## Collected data
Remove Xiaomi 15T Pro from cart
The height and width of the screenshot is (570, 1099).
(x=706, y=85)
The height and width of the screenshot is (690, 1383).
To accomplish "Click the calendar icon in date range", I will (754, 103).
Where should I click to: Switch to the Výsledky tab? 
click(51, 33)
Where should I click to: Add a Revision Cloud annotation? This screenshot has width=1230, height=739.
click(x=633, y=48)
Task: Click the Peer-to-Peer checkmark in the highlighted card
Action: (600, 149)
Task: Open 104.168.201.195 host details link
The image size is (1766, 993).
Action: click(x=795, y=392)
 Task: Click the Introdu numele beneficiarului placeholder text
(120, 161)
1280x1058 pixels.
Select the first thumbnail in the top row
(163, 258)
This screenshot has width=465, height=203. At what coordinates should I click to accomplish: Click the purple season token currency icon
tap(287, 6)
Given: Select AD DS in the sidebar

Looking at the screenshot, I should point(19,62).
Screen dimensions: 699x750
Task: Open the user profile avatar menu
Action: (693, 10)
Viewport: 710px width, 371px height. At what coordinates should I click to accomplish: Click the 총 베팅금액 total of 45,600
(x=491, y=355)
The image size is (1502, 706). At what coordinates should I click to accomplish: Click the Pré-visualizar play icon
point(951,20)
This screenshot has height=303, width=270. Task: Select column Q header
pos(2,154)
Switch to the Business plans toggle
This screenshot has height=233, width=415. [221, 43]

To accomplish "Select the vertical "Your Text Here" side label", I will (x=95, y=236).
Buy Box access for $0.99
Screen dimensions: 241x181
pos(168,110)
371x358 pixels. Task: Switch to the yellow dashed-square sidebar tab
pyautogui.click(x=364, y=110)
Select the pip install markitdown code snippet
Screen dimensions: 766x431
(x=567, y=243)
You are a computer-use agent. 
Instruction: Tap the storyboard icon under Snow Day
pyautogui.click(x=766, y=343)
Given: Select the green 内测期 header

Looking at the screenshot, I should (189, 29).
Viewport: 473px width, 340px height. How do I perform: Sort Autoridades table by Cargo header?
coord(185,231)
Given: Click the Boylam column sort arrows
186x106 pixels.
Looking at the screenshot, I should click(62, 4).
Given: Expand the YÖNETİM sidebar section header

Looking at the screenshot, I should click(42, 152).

## PROBLEM DESCRIPTION
From the records above, print exactly the lines that run from the line with "Switch to the Business plans toggle" to the line with "Select the pip", inclusive.

## WRITTEN RESPONSE
Switch to the Business plans toggle
This screenshot has height=233, width=415. [221, 43]

To accomplish "Select the vertical "Your Text Here" side label", I will (x=95, y=236).
Buy Box access for $0.99
Screen dimensions: 241x181
pos(168,110)
371x358 pixels. Task: Switch to the yellow dashed-square sidebar tab
pyautogui.click(x=364, y=110)
Select the pip install markitdown code snippet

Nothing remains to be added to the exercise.